Mit dem Childhood-Haus Landau in Trägerschaft des Kinderschutzbundes Landau-SÜW e.V. entsteht derzeit ein weiterer Schutzraum für Kinder und Jugendliche in der Südpfalz, die körperliche oder sexualisierte Gewalt erlebt oder miterlebt haben. Im Mittelpunkt steht eine kindgerechte, geschützte Begleitung – unabhängig davon, ob ein strafrechtliches Verfahren eingeleitet wird. Alle relevanten Fachdisziplinen arbeiten im Childhood-Haus an einem Ort zusammen. Eine feste Fachkraft begleitet Kinder und Angehörige durch den gesamten Prozess und koordiniert die nächsten Schritte. In enger Abstimmung mit dem Kinderschutzdienst des Kinderschutzbundes Landau-SÜW kann zudem zeitnah psychologische Unterstützung vermittelt werden, um Belastungen möglichst gering zu halten.

Das Childhood-Haus Landau ist das Erste in Rheinland-Pfalz, das Erste in Trägerschaft eines Kinderschutzbundes und das Erste, das fachlich direkt an einen Kinderschutzdienst angebunden ist.

Multiprofessionelle Zusammenarbeit im Childhood-Haus

Childhood-Häuser nach skandinavischem Barnahus-Modell bieten Kindern und Jugendlichen, die Gewalt erlebt haben, einen sicheren Ort, an dem ihr Wohl im Zentrum steht. Untersuchungen, Gespräche und notwendige Befragungen werden so koordiniert, dass zusätzliche Belastungen vermieden werden. Die Häuser begleiten Betroffene und ihre Familien durch den Clearing-Prozess, bündeln die notwendigen Fachdisziplinen an einem Standort und klären gemeinsam, welche Unterstützung jetzt gebraucht wird. Bei Bedarf ist eine psychosoziale Begleitung durch den Kinderschutzdienst in Rheinland-Pfalz möglich.

Im Childhood-Haus arbeiten unter anderem die Professionen Justiz,

Kriminalpolizei, Medizin und Forensik, Kinder- und Jugendpsychiatrie, Jugendhilfe und Kinderschutzdienste sowie Psychosoziale Fachkräfte. Eine koordinierende Fachkraft empfängt die Kinder und Familien, erklärt kindgerecht den Ablauf, begleitet durch die Besuche und stimmt die notwendigen Schritte mit allen Beteiligten ab.

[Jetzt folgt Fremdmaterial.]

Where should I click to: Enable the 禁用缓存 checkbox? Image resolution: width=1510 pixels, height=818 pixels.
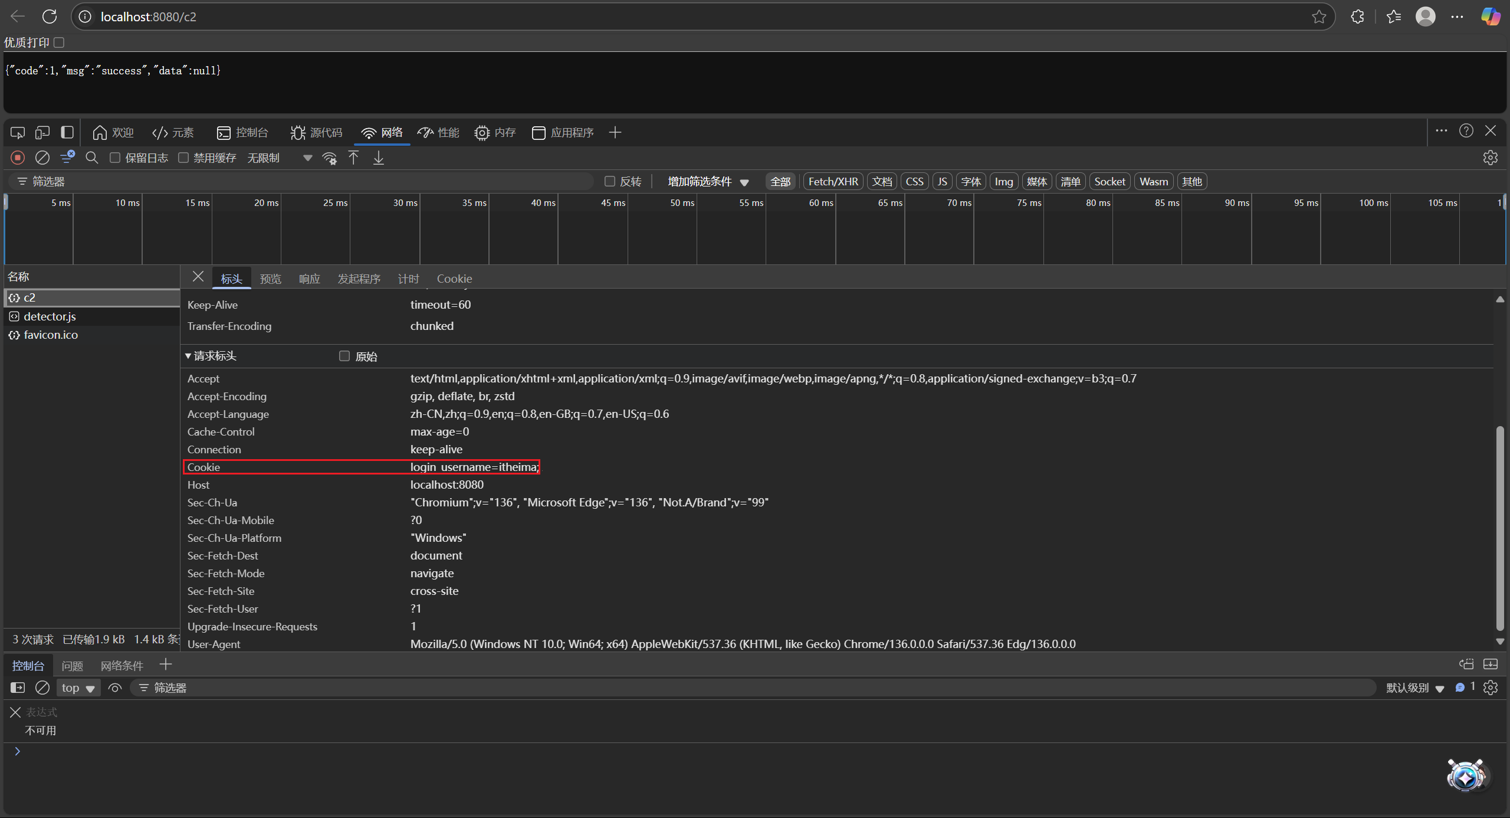tap(183, 158)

So wird sichergestellt, dass Kinder das Erlebte nicht mehrfach erzählen müssen und sich in einem geschützten, würdevollen Rahmen bewegen können.

„Kinder und Jugendliche, die von Gewalt betroffen sind, brauchen eine gehörige Portion Mut, sich außenstehenden Menschen anzuvertrauen, um Hilfe zu erhalten. Mit den UN-Kinderrechtskonventionen und den Barnahus-Standards als Fundament des Childhood-Hauses begegnen wir den Betroffenen auf Augenhöhe. Wir bieten einen Schutzraum, in dem eine altersangemessene, partizipative und interdisziplinäre Hilfe umgesetzt wird“, so Kyra Pachner, Geschäftsführerin des Kinderschutzbundes Landau–SÜW e.V..

Das Childhood-Haus Landau Schritt für Schritt auf dem Weg

Im Herbst 2023 hat sich der seit 45 Jahren in der Kinder- und Jugendhilfe tätige Verein auf den Weg gemacht, ein Childhood-Haus in Trägerschaft zu nehmen. Zunächst wurde der Kontakt mit der World Childhood Foundation Deutschland hergestellt, die seither das Projekt engagiert unterstützt.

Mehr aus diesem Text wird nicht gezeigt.